Core Compliance Obligations for 2026

For accounting and audit firms, the minimum compliance framework under the new regime includes registration on the goAML portal, timely filing of Suspicious Transaction Reports (STRs) and Suspicious Activity Reports (SARs), and ten-year record retention. Customer due diligence (CDD) - meaning the process of verifying client identity and assessing their risk profile - must be conducted at onboarding and reviewed periodically thereafter. Enhanced due diligence is required for higher-risk clients.

Firms must also conduct periodic independent testing of their AML systems and provide mandatory training tailored to their business model and risk profile. The MLRO must have sufficient seniority and independence to engage directly with regulators and the FIU. AMCA's 2026 AML Guide makes clear that regulators now expect frameworks to evolve dynamically with shifting threats and geopolitical developments - static documentation is not sufficient.

The Penalty Stakes

The financial exposure under the new law is considerable. Corporate fines can reach AED 100 million for serious violations, and fines may match or exceed the value of the criminal property involved. Administrative penalties for DNFBPs range from AED 50,000 to AED 5 million per violation, with additional measures including licence suspension, deregistration, and the appointment of external monitors.

Criminal penalties for money laundering and terrorism financing offences can reach AED 10 million, accompanied by imprisonment. Enforcement examples cited in practitioner commentary include large fines imposed on insurers, exchange houses, and brokers - illustrating that no sector, including professional services, is immune. The 2024-2027 National AML/CFT/CPF Strategy, developed in response to the UAE's FATF grey-listing in 2022, positions DNFBPs as key gatekeepers in the national financial integrity framework. For accountants and auditors, 2026 marks a clear turning point: AML compliance is now a strategic priority, and the cost of failure - both personally and institutionally - has never been higher.

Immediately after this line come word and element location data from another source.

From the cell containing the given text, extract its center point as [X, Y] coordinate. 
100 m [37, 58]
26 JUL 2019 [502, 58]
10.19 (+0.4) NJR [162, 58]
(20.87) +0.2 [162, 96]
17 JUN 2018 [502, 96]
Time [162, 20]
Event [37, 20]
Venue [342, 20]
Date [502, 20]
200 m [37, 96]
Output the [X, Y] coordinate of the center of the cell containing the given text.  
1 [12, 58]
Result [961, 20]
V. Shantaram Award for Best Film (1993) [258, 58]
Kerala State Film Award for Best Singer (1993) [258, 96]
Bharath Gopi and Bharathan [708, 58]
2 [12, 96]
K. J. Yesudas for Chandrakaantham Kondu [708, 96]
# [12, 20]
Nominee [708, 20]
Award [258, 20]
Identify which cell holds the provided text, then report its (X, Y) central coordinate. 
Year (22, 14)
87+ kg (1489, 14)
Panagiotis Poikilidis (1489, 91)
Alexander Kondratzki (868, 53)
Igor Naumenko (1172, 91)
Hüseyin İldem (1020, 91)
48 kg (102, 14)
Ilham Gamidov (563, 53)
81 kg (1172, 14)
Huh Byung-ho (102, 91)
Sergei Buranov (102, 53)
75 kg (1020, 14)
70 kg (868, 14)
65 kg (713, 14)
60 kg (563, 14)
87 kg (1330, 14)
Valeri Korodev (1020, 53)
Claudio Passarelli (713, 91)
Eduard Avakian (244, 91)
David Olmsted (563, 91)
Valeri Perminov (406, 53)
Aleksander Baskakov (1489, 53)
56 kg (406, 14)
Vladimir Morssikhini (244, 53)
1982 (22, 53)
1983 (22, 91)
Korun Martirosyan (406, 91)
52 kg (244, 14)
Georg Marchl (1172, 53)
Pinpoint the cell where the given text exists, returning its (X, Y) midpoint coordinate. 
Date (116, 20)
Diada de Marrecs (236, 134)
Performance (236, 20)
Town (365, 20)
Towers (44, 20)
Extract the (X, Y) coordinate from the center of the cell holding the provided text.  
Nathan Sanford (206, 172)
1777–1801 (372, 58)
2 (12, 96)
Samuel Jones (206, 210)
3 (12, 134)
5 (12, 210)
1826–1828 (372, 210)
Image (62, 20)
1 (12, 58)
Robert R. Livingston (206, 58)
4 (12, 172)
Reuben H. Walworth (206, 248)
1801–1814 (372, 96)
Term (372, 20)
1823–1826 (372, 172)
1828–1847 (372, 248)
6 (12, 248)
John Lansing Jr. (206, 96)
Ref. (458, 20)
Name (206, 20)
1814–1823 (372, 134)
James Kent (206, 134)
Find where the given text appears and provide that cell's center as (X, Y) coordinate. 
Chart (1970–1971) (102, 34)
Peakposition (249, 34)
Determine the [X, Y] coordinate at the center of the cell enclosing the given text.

What Clients are Asking their Advisors

What is objective liability under UAE AML law and how does it affect accountants?

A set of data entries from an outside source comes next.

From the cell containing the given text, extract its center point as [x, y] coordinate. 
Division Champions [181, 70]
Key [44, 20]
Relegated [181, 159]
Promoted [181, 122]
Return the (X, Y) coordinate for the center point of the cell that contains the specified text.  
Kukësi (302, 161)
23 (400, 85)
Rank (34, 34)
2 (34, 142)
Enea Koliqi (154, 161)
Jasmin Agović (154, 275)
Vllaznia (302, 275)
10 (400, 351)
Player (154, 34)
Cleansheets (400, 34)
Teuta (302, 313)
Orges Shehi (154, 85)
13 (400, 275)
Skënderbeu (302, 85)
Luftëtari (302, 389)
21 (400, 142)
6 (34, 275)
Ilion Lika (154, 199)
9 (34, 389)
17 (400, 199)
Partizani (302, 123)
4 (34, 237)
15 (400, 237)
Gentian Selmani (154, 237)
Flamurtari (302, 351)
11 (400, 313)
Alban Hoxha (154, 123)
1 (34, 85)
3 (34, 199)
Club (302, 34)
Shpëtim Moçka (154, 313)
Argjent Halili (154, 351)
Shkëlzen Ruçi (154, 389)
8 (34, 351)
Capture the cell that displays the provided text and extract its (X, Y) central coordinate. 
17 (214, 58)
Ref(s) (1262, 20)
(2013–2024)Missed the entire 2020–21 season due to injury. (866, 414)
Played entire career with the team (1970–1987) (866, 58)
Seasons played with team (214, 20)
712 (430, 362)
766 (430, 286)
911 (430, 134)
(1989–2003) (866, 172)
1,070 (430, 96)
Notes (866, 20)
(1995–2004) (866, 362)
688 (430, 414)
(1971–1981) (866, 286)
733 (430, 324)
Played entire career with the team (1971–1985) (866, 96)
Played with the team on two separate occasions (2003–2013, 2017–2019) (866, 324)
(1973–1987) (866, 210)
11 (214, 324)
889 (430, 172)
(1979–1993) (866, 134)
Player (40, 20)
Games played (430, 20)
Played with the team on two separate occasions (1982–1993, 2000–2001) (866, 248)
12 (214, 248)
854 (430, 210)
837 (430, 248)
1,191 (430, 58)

Objective liability means that accountants and auditors are judged not only on what they knew, but on what they ought to have known. This effectively removes any tolerance for wilful blindness or inadequate due diligence, and means that weak risk assessments - even without direct knowledge of wrongdoing - can result in enforcement action.

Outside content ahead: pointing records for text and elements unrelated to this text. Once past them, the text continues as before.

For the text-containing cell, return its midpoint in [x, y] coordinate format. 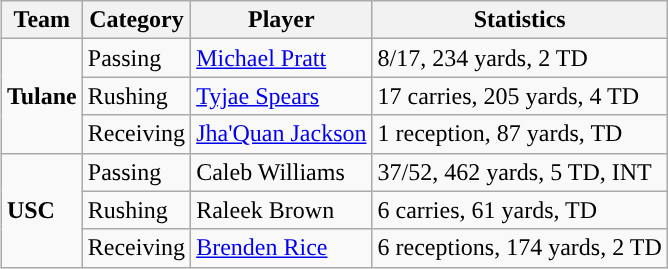
17 carries, 205 yards, 4 TD [520, 96]
37/52, 462 yards, 5 TD, INT [520, 172]
Player [282, 20]
8/17, 234 yards, 2 TD [520, 58]
6 receptions, 174 yards, 2 TD [520, 248]
Jha'Quan Jackson [282, 134]
1 reception, 87 yards, TD [520, 134]
Category [136, 20]
Michael Pratt [282, 58]
USC [42, 210]
Caleb Williams [282, 172]
6 carries, 61 yards, TD [520, 210]
Team [42, 20]
Tulane [42, 96]
Statistics [520, 20]
Brenden Rice [282, 248]
Raleek Brown [282, 210]
Tyjae Spears [282, 96]
Return [X, Y] of the center of cell containing provided text 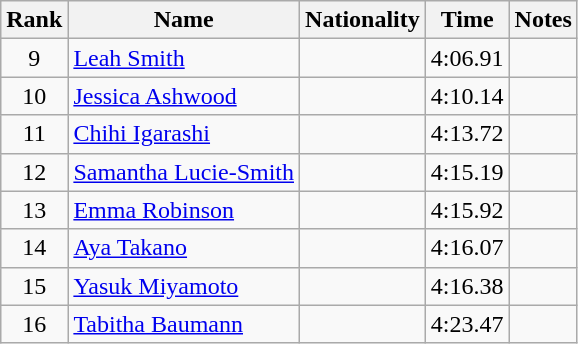
Samantha Lucie-Smith [184, 172]
Name [184, 20]
4:15.92 [467, 210]
4:15.19 [467, 172]
4:16.38 [467, 286]
Yasuk Miyamoto [184, 286]
16 [34, 324]
Time [467, 20]
4:23.47 [467, 324]
13 [34, 210]
Chihi Igarashi [184, 134]
4:13.72 [467, 134]
9 [34, 58]
Emma Robinson [184, 210]
Leah Smith [184, 58]
Nationality [363, 20]
14 [34, 248]
Aya Takano [184, 248]
Notes [543, 20]
Rank [34, 20]
12 [34, 172]
4:10.14 [467, 96]
Tabitha Baumann [184, 324]
10 [34, 96]
11 [34, 134]
Jessica Ashwood [184, 96]
4:06.91 [467, 58]
15 [34, 286]
4:16.07 [467, 248]
Return the (X, Y) coordinate for the center point of the cell that contains the specified text.  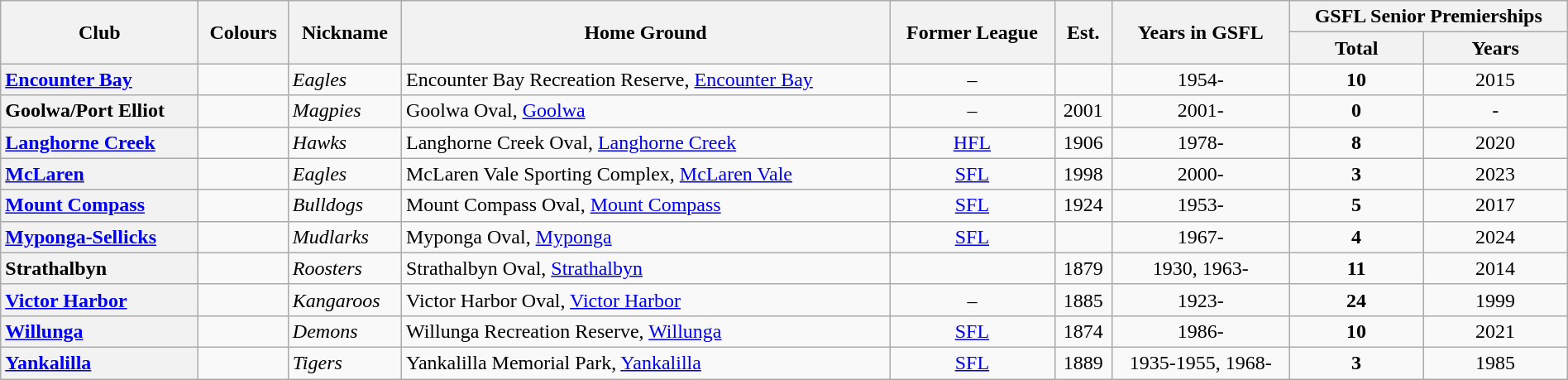
Club (99, 32)
Willunga (99, 331)
2001- (1201, 111)
1889 (1083, 362)
1999 (1495, 299)
- (1495, 111)
Victor Harbor (99, 299)
2020 (1495, 142)
1978- (1201, 142)
Former League (973, 32)
2024 (1495, 237)
1874 (1083, 331)
Years (1495, 48)
Yankalilla Memorial Park, Yankalilla (645, 362)
1967- (1201, 237)
Bulldogs (344, 205)
1986- (1201, 331)
Roosters (344, 268)
2021 (1495, 331)
Mount Compass Oval, Mount Compass (645, 205)
Goolwa Oval, Goolwa (645, 111)
1935-1955, 1968- (1201, 362)
1885 (1083, 299)
8 (1356, 142)
Yankalilla (99, 362)
24 (1356, 299)
Demons (344, 331)
Tigers (344, 362)
Myponga-Sellicks (99, 237)
Encounter Bay (99, 79)
GSFL Senior Premierships (1428, 17)
Years in GSFL (1201, 32)
2023 (1495, 174)
1924 (1083, 205)
1923- (1201, 299)
1879 (1083, 268)
1906 (1083, 142)
Magpies (344, 111)
Mount Compass (99, 205)
Mudlarks (344, 237)
Goolwa/Port Elliot (99, 111)
Victor Harbor Oval, Victor Harbor (645, 299)
Strathalbyn (99, 268)
McLaren Vale Sporting Complex, McLaren Vale (645, 174)
0 (1356, 111)
Langhorne Creek Oval, Langhorne Creek (645, 142)
Langhorne Creek (99, 142)
Total (1356, 48)
2015 (1495, 79)
5 (1356, 205)
Encounter Bay Recreation Reserve, Encounter Bay (645, 79)
1930, 1963- (1201, 268)
Kangaroos (344, 299)
2017 (1495, 205)
Colours (243, 32)
Strathalbyn Oval, Strathalbyn (645, 268)
McLaren (99, 174)
4 (1356, 237)
1998 (1083, 174)
Nickname (344, 32)
Home Ground (645, 32)
Est. (1083, 32)
Hawks (344, 142)
11 (1356, 268)
1953- (1201, 205)
2001 (1083, 111)
1985 (1495, 362)
HFL (973, 142)
2014 (1495, 268)
Myponga Oval, Myponga (645, 237)
Willunga Recreation Reserve, Willunga (645, 331)
2000- (1201, 174)
1954- (1201, 79)
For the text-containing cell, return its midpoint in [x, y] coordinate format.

What is the goAML portal and which UAE accounting firms must register on it?

The goAML portal is the UAE Financial Intelligence Unit's official platform for filing Suspicious Transaction Reports (STRs) and Suspicious Activity Reports (SARs). All accounting and audit firms classified as DNFBPs are required to register and use it to meet their AML reporting obligations under Federal Decree-Law No. 10 of 2025.

How do AML fines for accounting firms in the UAE compare to banks and financial institutions?

Under the 2025 law, administrative fines for DNFBP firms - including accounting and audit practices - can reach AED 5 million per violation, while the most serious corporate violations can attract penalties up to AED 100 million. Financial institutions face a similarly severe penalty regime, reflecting the UAE's intent to apply equal enforcement rigour across all regulated sectors.

Can individual managers at UAE accounting firms face criminal charges for AML failures?

Yes. Under the updated framework, managers and senior responsible individuals can face personal administrative sanctions, disqualification, and - in serious cases - criminal penalties including imprisonment and fines, particularly where they wilfully or negligently fail to implement adequate AML controls. This personal liability extends to de facto decision-makers, not just formally appointed directors.